Resulta extraordinariamente habitual que muchos niños, entre los dos y los tres años de edad, comiencen a desarrollar un mundo de fantasía paralelo a la realidad en la que viven, mundo en el que suele existir un amigo imaginario que muchas veces coincidirá con la figura de un «héroe».

Se trata de una etapa normal en el desarrollo del niño, por lo que los padres no tienen por qué preocuparse.

El amigo imaginario desaparece con el paso del tiempo, sobre todo cuando el niño cumple los siete u ocho años de edad, y tiene perfectamente desarrolladas las funciones del lenguaje, de la lógica, así como la memoria y la inteligencia.

Se han hecho muchos estudios entorno a la figura del amigo imaginario. En algunos se afirma que los niños más propensos a crearla son hijos únicos que sólo conviven con adultos, mientras que otros estudios afirman que el fenómeno se da más en niños sensibles, con mayor imaginación y fantasía.

Causas.

Los niños necesitan crear un universo de superhéroes, de fantasmas, de hadas, de monstruos y de otros amigos para fomentar su capacidad emotiva y desarrollar su creatividad. Así, son capaces de generar una especie de canal por el que filtran sus miedos y alegrías, sus inquietudes y sus deseos más vivos. Esto ocurre porque, a pesar de que el niño es consciente del mundo real, muy a menudo no entiende la realidad que le rodea, y eso le lleva a fabricarse un mundo de fantasía en el que todo es posible, en el que no existen cosas prohibidas y en el que cada problema tiene su solución. Es la etapa del pensamiento mágico de los niños, en la que el amigo imaginario puede ser un peluche, una mascota, un juguete o cualquier otra cosa que estimule su imaginación.

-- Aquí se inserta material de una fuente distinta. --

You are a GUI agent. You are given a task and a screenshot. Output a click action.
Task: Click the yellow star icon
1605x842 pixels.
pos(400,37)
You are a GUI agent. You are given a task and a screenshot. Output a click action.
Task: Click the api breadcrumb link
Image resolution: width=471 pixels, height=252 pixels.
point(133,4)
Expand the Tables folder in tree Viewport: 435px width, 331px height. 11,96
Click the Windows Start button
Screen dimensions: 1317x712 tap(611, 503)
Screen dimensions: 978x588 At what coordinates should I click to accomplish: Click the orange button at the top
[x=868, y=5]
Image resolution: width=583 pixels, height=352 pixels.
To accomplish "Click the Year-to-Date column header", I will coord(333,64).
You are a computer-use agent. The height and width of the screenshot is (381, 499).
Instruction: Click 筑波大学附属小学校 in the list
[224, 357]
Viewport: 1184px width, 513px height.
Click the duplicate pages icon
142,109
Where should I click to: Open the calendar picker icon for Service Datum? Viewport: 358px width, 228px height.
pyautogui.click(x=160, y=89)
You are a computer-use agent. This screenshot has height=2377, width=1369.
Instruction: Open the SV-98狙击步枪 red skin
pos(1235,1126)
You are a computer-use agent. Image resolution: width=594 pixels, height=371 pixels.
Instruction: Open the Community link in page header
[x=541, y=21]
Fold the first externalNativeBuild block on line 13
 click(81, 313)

El amigo imaginario tiene vida propia, y esto le lleva al niño a poder conversar con él, a poder jugar e incluso a pelearse. A través de la fantasía el niño libera sus sentimientos, pero también es capaz de proyectar sus conflictos, sus miedos y sus fobias delante de nuevas e incontroladas situaciones, como puedan ser: abandonar el pañal, comenzar en la guardería, cambiar de casa o afrontar cualquier otro tipo de reto. Gracias al amigo imaginario, el niño se siente más seguro, porque si su «amigo» es capaz de vencer al mal, él también puede. El niño se considerará más fuerte, con mayor autoestima y controlará mejor sus emociones. Por otra parte, el amigo imaginario potenciará mejor sus habilidades sociales y le ayudará a comprender otros puntos de vista.

Actitud de los padres.

Muchos padres consideran gracioso el mundo imaginario de su hijo, y es por eso que quieren intervenir, quieren participar. La experiencia demuestra que se incurre en un error haciéndolo, y que tampoco es conveniente estimular al niño ni reprimirle para que siga jugando y conversando con su «amigo». Lo más adecuado es que los padres observen desde la distancia, sobre todo para sacar de las conversaciones que el niño tiene con su amigo imaginario alguna necesidad o deseo importante. También se hace necesario averiguar si su amigo es bueno o malo, pues esto ayudará a que los padres conozcan mejor a su hijo. Por supuesto, nunca se le debe regañar por tener excesiva imaginación, ya que el niño puede sentirse herido hasta tal punto que charlará con su «amigo» a escondidas.

Es muy importante que los padres controlen el tiempo que su hijo pasa con el amigo imaginario, ya que conviene que el niño también disponga de horas para jugar con sus padres y con otros niños. Otra precaución importante consiste en vigilar las ventanas y los objetos peligrosos, ya que, por poner un ejemplo, en su fantasía, el niño puede querer volar como superman.

Motivos para la preocupación.

Los padres sólo deberán preocuparse si el mundo imaginario de su hijo adquiere tal grado de protagonismo y de capacidad de absorción que impida al niño cumplir con sus tareas y obligaciones cotidianas. También, cuando vean que el niño ya no desea tener amigos reales. En el supuesto de que el niño se vuelva retraído o adquiera un comportamiento agresivo debido a un amigo imaginario violento, deberán buscar de inmediato la ayuda de un especialista, ya que situaciones como las descritas podrían generar nuevas complicaciones. En los demás casos no hay motivos para preocuparse, ya que el niño con un amigo imaginario es un niño sano, que no padece problemas mentales ni tampoco experimenta hechos sobrenaturales.